*** Data to examine ***

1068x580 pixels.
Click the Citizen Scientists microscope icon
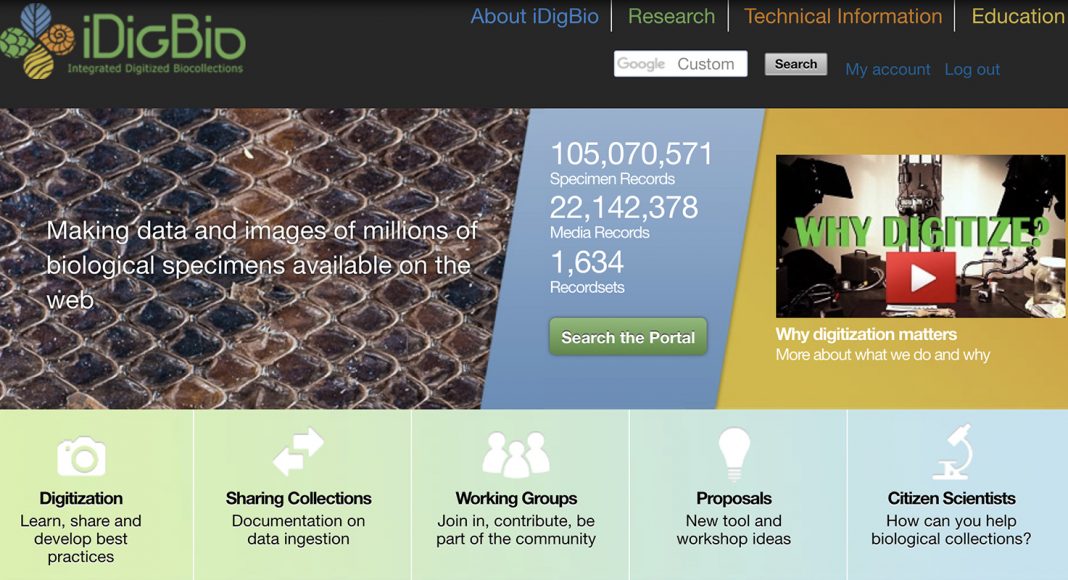(952, 451)
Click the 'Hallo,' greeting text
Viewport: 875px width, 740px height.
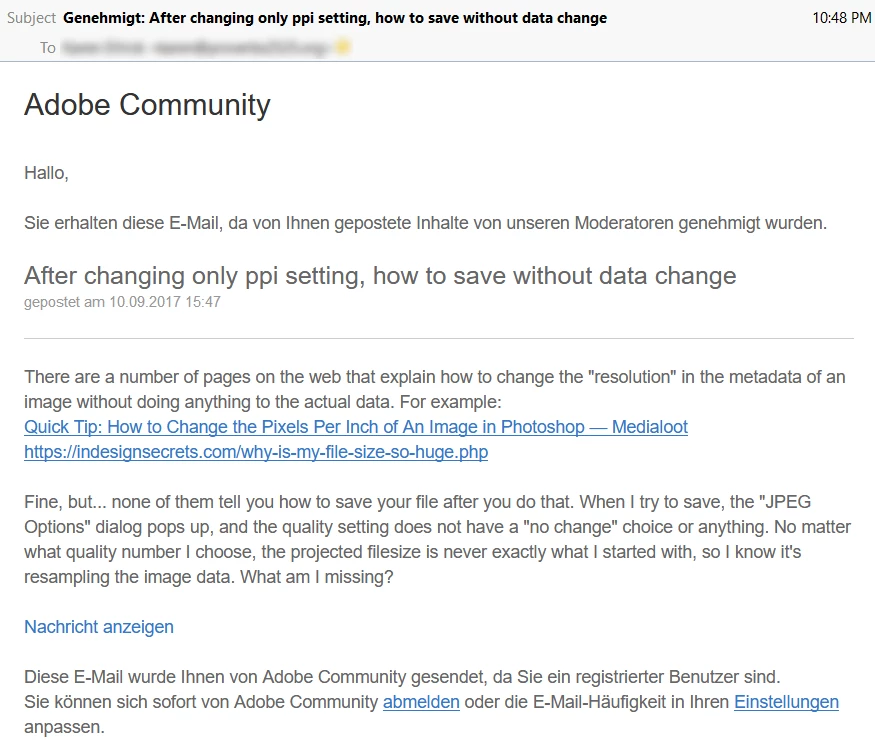[46, 173]
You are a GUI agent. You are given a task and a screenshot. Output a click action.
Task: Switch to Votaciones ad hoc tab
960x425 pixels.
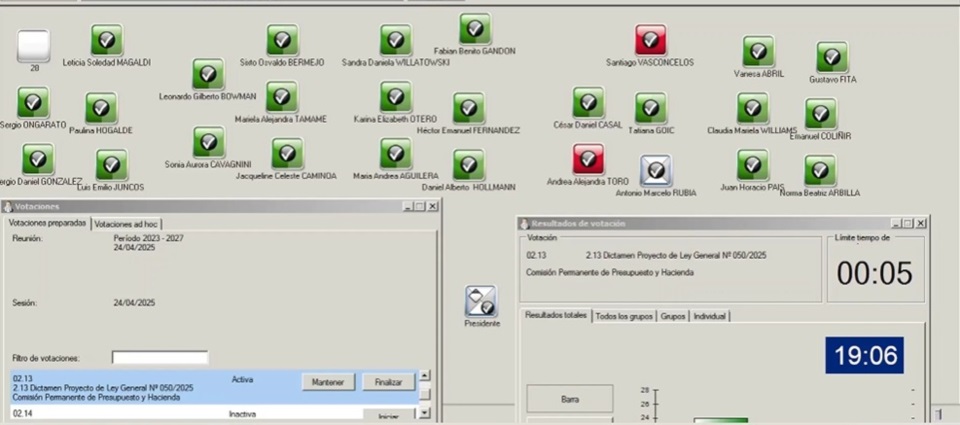(126, 224)
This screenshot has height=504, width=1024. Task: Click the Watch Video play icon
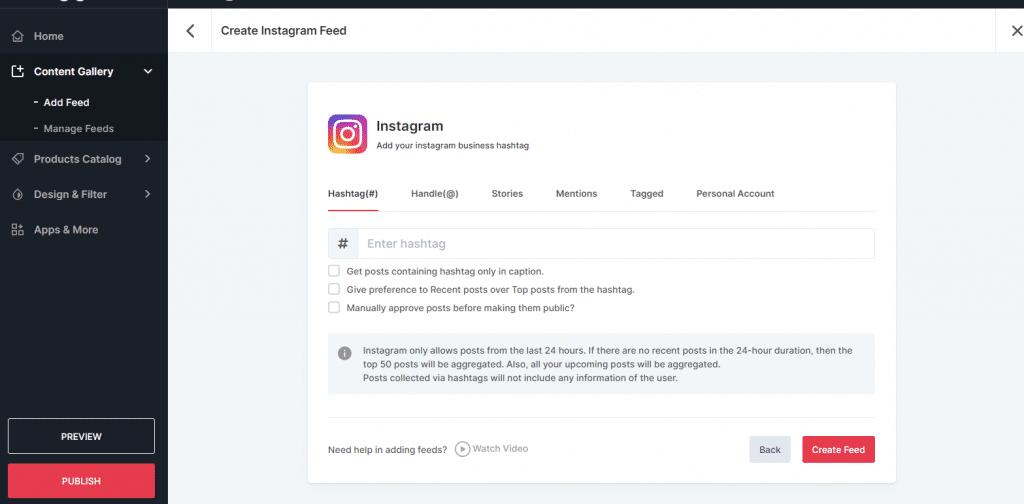(462, 449)
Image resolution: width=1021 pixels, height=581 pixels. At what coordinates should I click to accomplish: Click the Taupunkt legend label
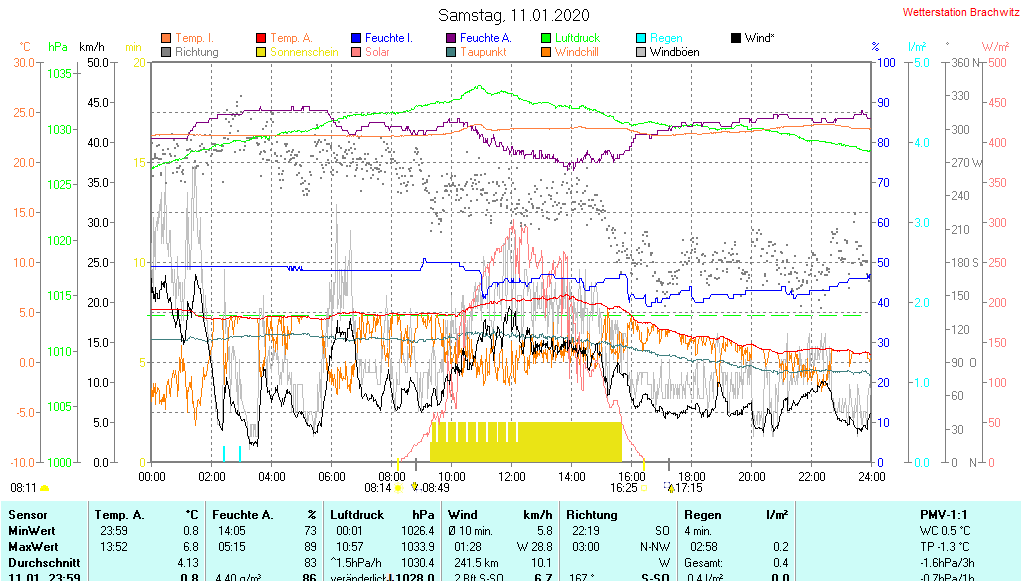pos(483,52)

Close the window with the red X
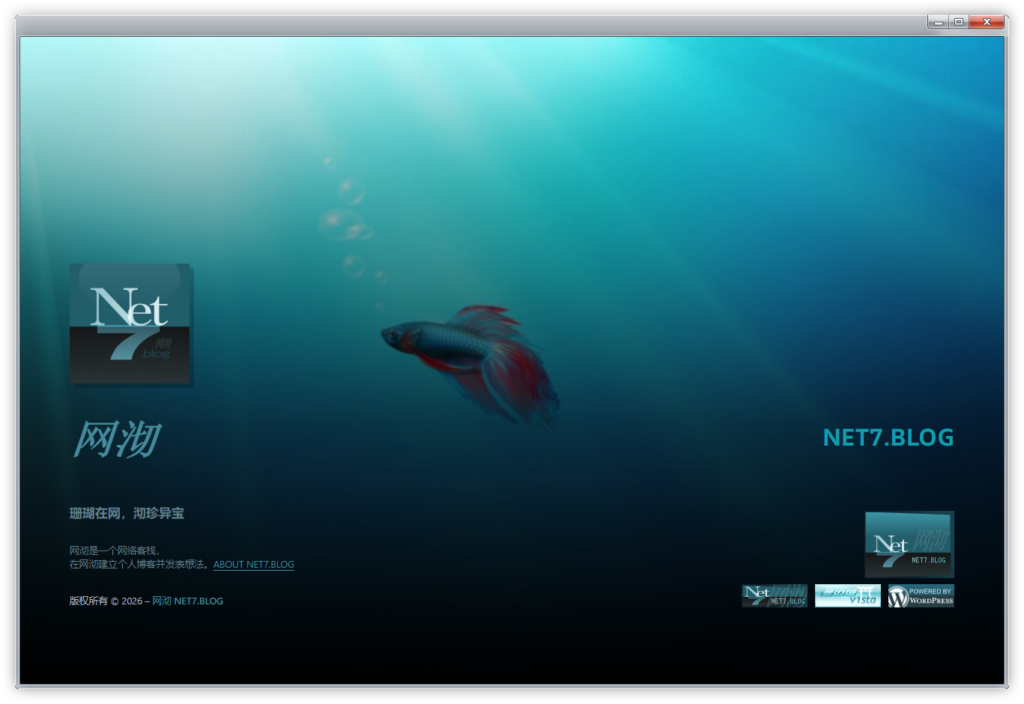[987, 21]
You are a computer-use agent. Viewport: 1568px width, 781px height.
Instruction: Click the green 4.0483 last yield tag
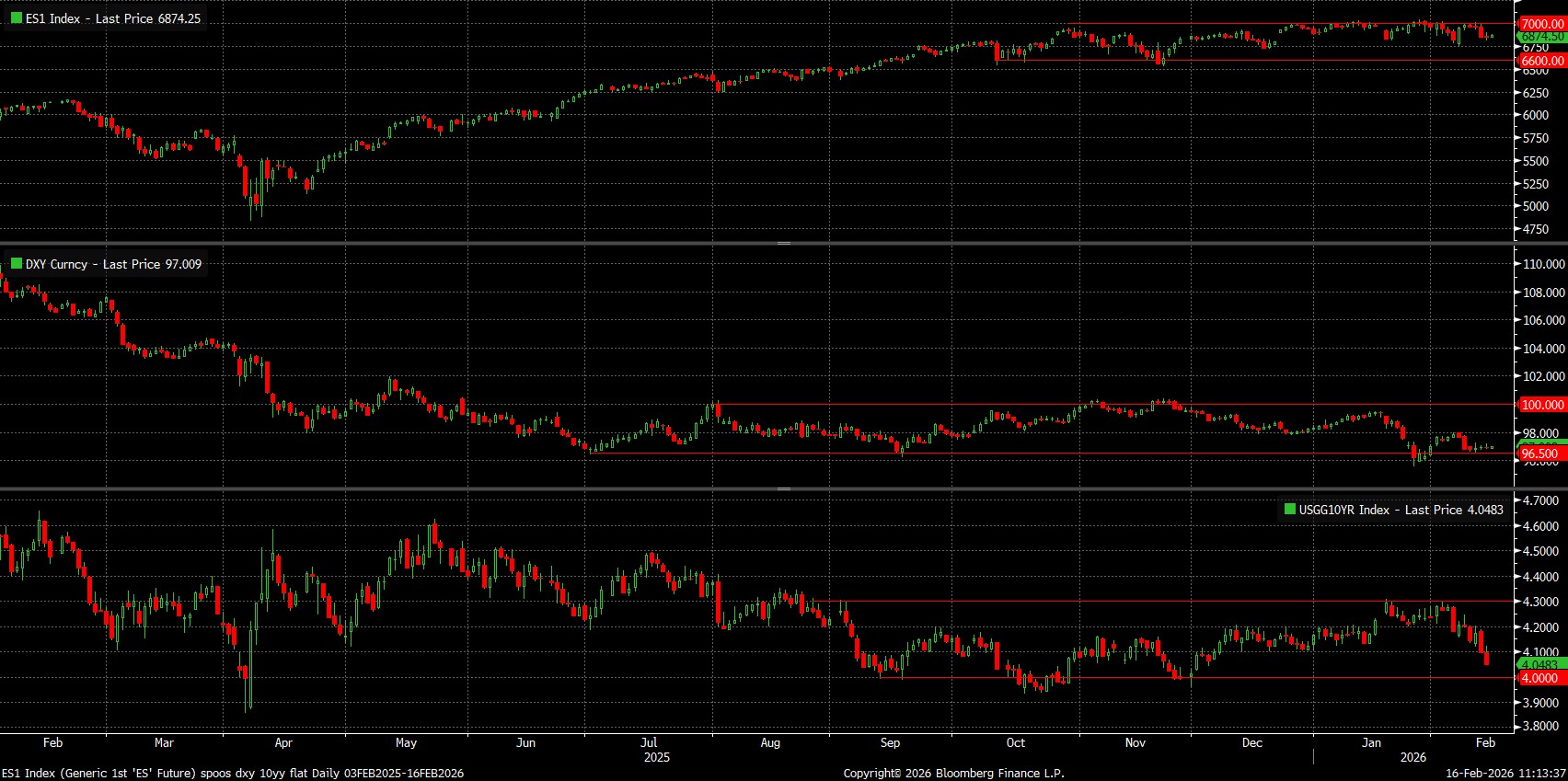pos(1539,664)
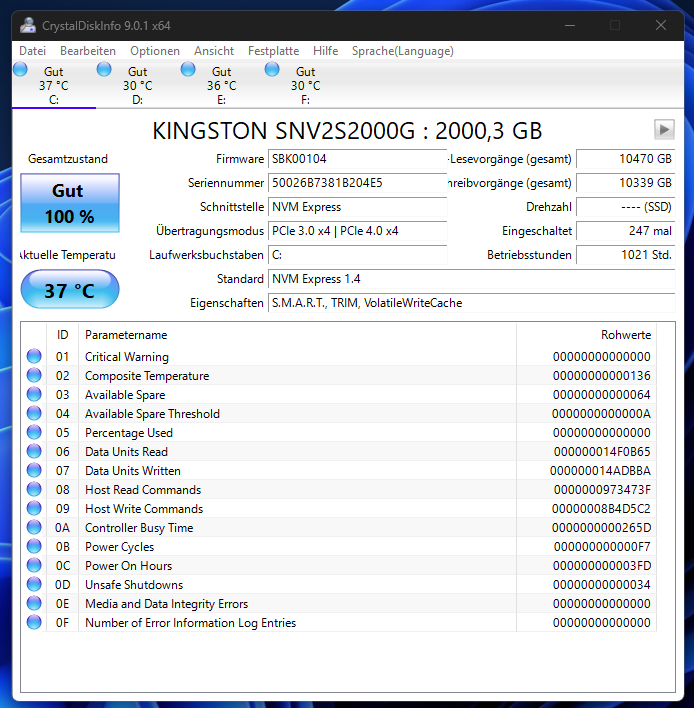
Task: Open the Festplatte menu
Action: [x=273, y=51]

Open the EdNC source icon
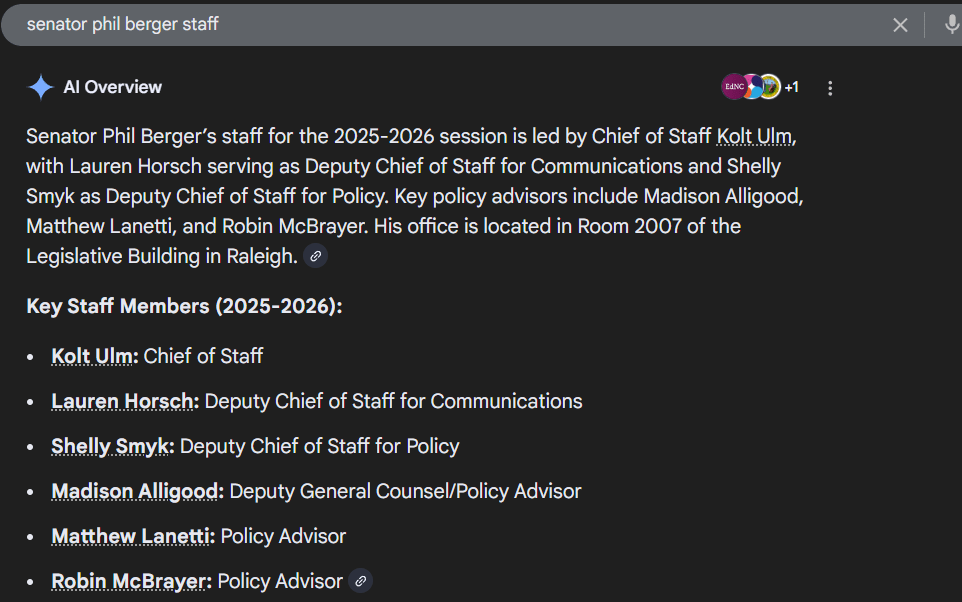tap(733, 87)
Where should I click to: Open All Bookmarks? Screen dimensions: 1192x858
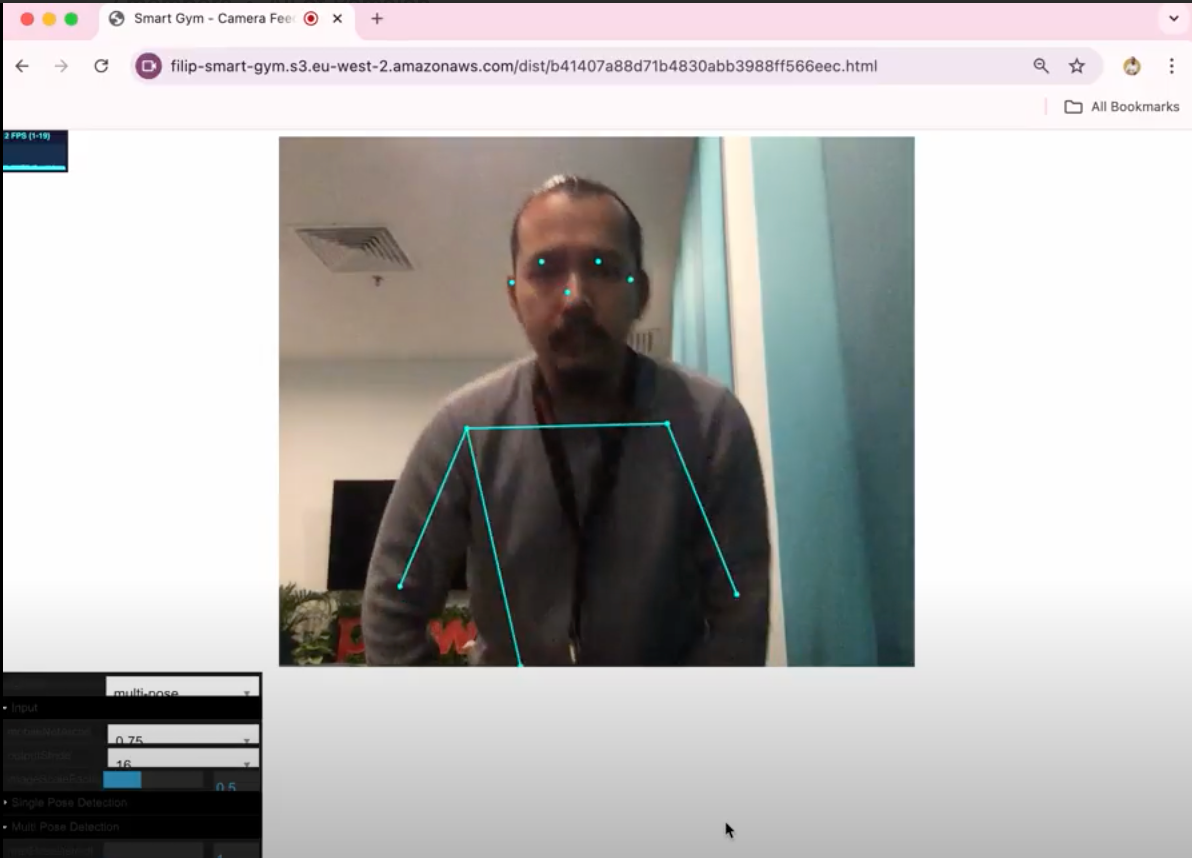[1121, 106]
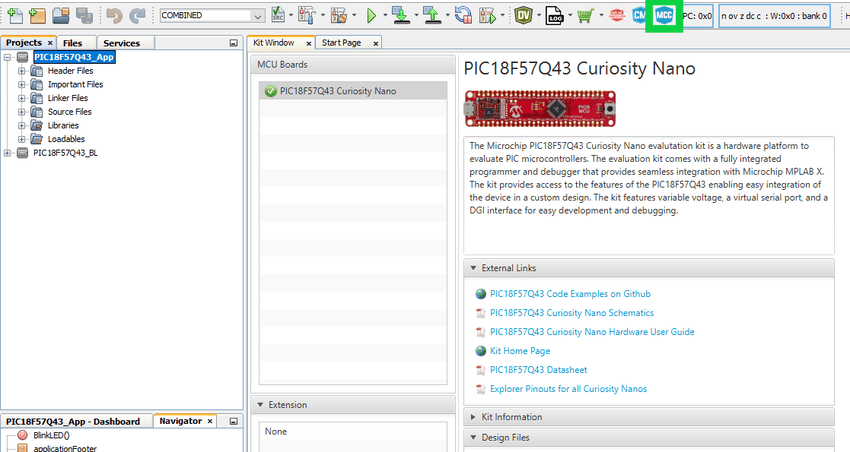This screenshot has width=850, height=452.
Task: Click the Open Project folder icon
Action: pos(61,16)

*** End of Data to examine ***

The answer must be the full set of records, repeated exactly, with no pictures.

● **Result of this task**
1068x580 pixels.
Click the Citizen Scientists microscope icon
(952, 451)
Click the 'Hallo,' greeting text
Viewport: 875px width, 740px height.
[46, 173]
You are a GUI agent. You are given a task and a screenshot. Output a click action.
Task: Switch to Votaciones ad hoc tab
960x425 pixels.
(126, 224)
This screenshot has height=504, width=1024. Task: Click the Watch Video play icon
(462, 449)
Image resolution: width=1021 pixels, height=581 pixels. At what coordinates should I click to accomplish: Click the Taupunkt legend label
pos(483,52)

Close the window with the red X
[987, 21]
You are a computer-use agent. Viewport: 1568px width, 781px height.
Instruction: Click the green 4.0483 last yield tag
pos(1539,664)
Task: Open the Festplatte menu
Action: [x=273, y=51]

Open the EdNC source icon
tap(733, 87)
Where should I click to: Open All Bookmarks? Screen dimensions: 1192x858
[1121, 106]
This screenshot has width=850, height=452.
Task: Click the Open Project folder icon
Action: pos(61,16)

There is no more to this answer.